No, you can't take that away from me
David Sherman
In the beginning there were turntables and records -- LPs, 45s, 78s. Sounded great. But they scratched, skipped, but encased in beautifully crafted sleeves with biographies and notes and iconic photos.
But, once we had all of the equipment, listeners to the music of the devil – pop and rock and R&B and blues -- started driving and wanted music to accompany their escape, record corporations gave us eight-track tapes and then cassettes.
Once that market was saturated, Sony decided a new format was needed to force us to buy new equipment and new discs and the small shiny, indestructible CD was invented.
It was the digital revolution. Music lost some of its richness but the corporations gained riches. They were selling the same music over and over and over again. And digital bred the iPod, a thousand songs on a key fob.
There was no bass response, no big kick drums, in fact, much of the music was lost, about 80 per cent, but records were so yesterday and we had no choice but to store our beloved record collections – they were so passé -- and go CD and maybe the iPod route.
We settled for less but we could copy what we wanted through the magic of our $2,000 computers and burn it onto a CD or load an iPod and could become our own deejays and listen to only what we wanted.
Those unfamiliar tunes, often an LP’s buried treasure, stayed buried to all but the most curious.
We were soon buried in music. It had become not only an art form but a commodity and like all commodities, the more there is, the less value society places on it.

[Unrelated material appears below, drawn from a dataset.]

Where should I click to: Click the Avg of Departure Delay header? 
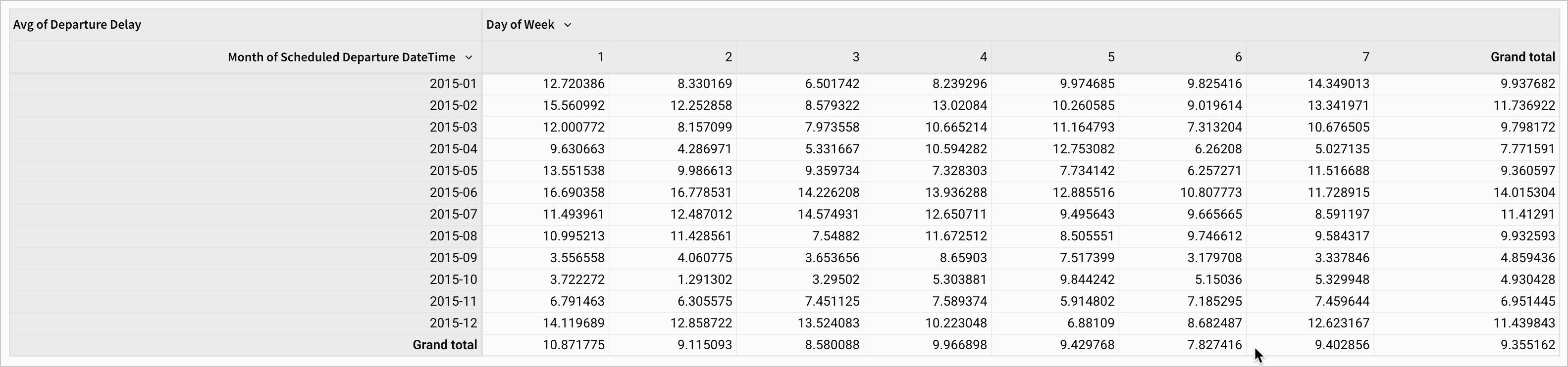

A musician I’ve been listening to since I was old enough to spend my evenings in raucous bars listening to him and the band, customers dancing on tables and drinking 50-cent beer, told me he realized in the 80s he wasn’t going to make a living playing music.
Music schools were churning out jazz players willing to play for spare change and music unions had no choice but to let them. Clubs and bars could get away with providing artists little more than a few drinks and an audience. But, still they played and still we listened and danced and cheered.

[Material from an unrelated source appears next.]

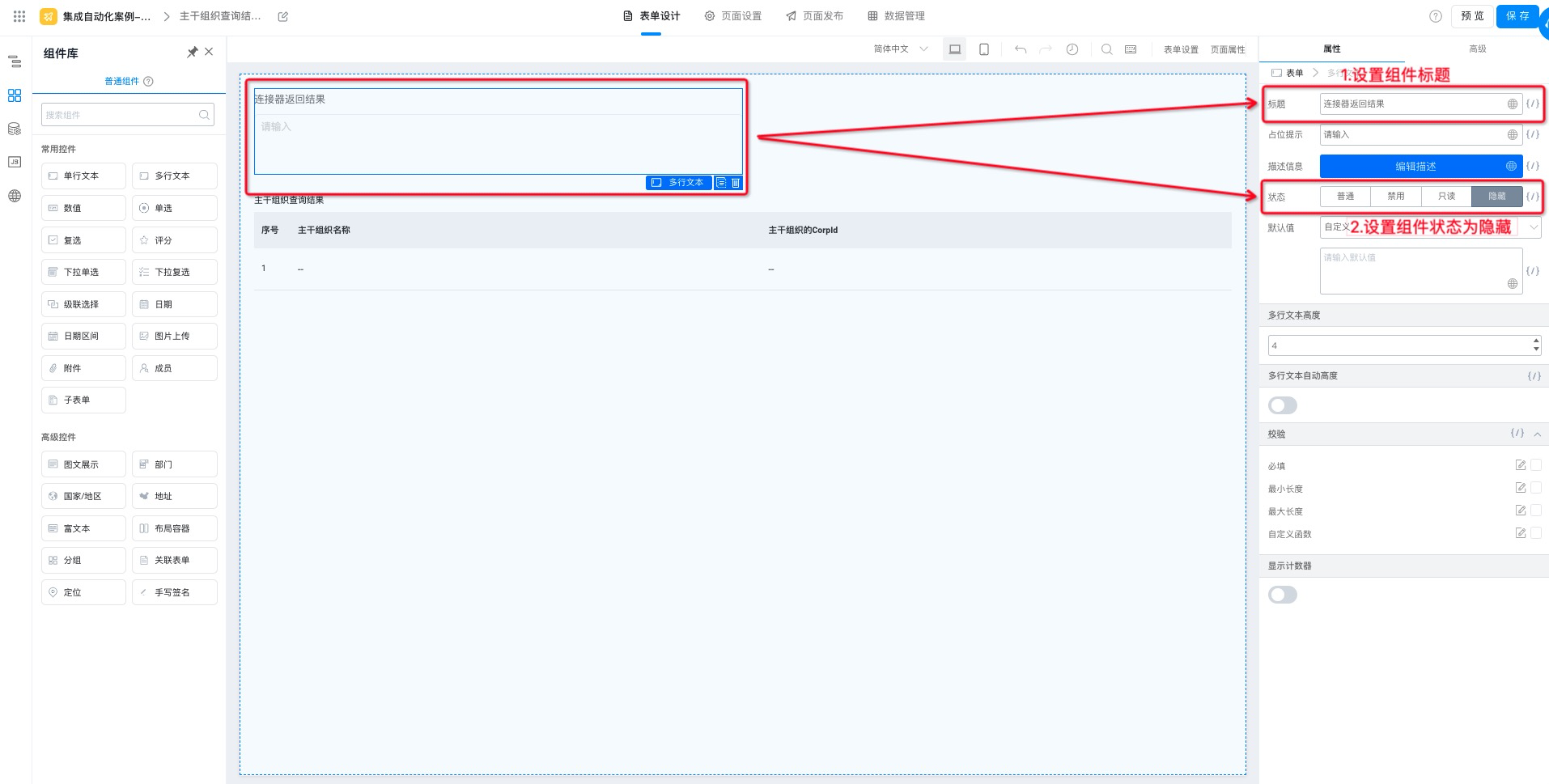Increase 多行文本高度 with the stepper arrow
This screenshot has height=784, width=1549.
pyautogui.click(x=1535, y=341)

And then came streaming. And tougher drinking and driving laws. And gentrification squeezing clubs with higher and higher rents. They couldn’t afford paying musicians playing to the faithful who nursed a beer or two all night.

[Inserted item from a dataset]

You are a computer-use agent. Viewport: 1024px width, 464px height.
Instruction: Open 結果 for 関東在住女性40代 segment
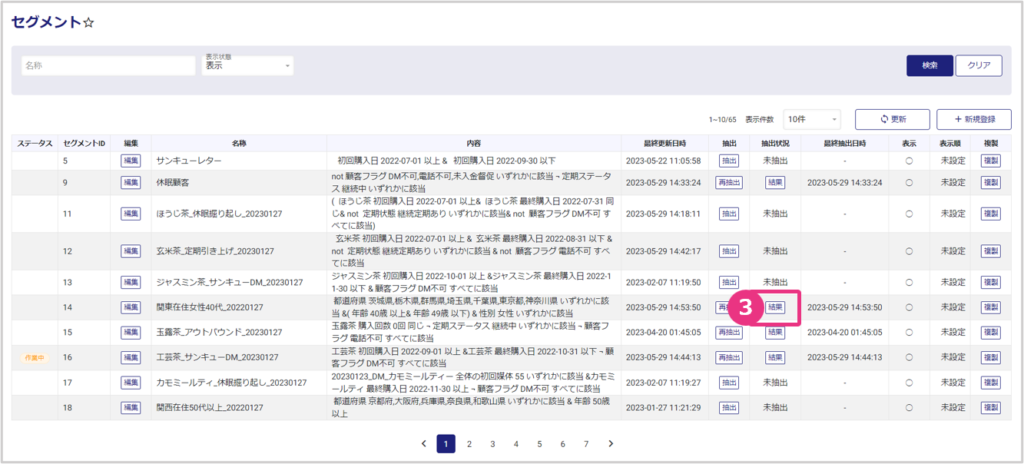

They shut down or stopped hiring musicians and YouTube and Spotify and a raft of streaming services came to the rescue. You could listen to the Rolling Stones or Beyoncé or even Taylor Swift at home for peanuts or nothing at all. Just watch the ads.
The music industry became a microcosm of the world at large. A few people make all the money. And only a few would spend the ever-rising prices for concerts, average ticket price $130 at the box office but Ticketmaster, legal scalpers, were able to send prices soaring. Only the desperate and the well-heeled could fork out $600 to $1,000 for a ticket to see a pop act framed by fireworks, video screens and semi-naked women on a stage 100 metres away. Less music and more spectacle, more money.
But, despite the best efforts of the greedy, no, no, they couldn’t take that away from us.
Music is still here. It’s in your head, in your finger tips, on your computer and radio, in the strings of your old guitar or flute or piano.
Music is in our hearts and souls and lovers’ eyes. As ubiquitous as air, only cleaner, healthier -- aural pollution in the ears of the listener.
They – the all-encompassing, all-powerful, invisible legions of “they” have screwed with us in innumerable ways but there’s one thing they can’t take – music.
They can destroy the planet, ship your job overseas, take the roof over your head, but they can’t take that away from us.
Call it classical, call it modern, call it R&B or rock ‘n’ roll, call it Jackie Gleason’s Music for Lovers Only, call it punk and funk and doo-wop and grunge and hip hop and boogaloo but it’s music and no sympathy for the devil that tries to make it the realm of the wealthy.
They can’t stop us believing in magic in a young girl’s heart, that only the lonely can cry, that Layla’s got you on your knees and if Joe sets 'em up, we’re going to hear a story of heartbreak.
The music is in us, it beats with our heart, whether up on the roof, upstairs in the balcony or under the boardwalk.
Clubs have closed, music shops are disappearing, concert tickets outta sight, 10,000 songs in the palm of your hand or streamed music heard through pin hole speakers or headphones sticking out our ears to give you that Martian look. It doesn’t quite do it but it’s music.
It does more than tame the savage beast. It also inflames it.
See Apocalypse Now! and the horrific scene of helicopter gunships massacring civilians to the Dolby-amplified Ride of the Valkyries.
The scene is all the more heart-rending because of the music, something we all share, something that makes us human, predates cave drawings, accentuates the inhumanity.
Music is sashaying around your living room by yourself, or in the arms of another, singing in the shower, dancing at the Legion or on the grass at innumerable festivals.
Maybe it has no monetary value. But you can’t put a price on it.
It’s all do wa ditty ditty dum ditty do.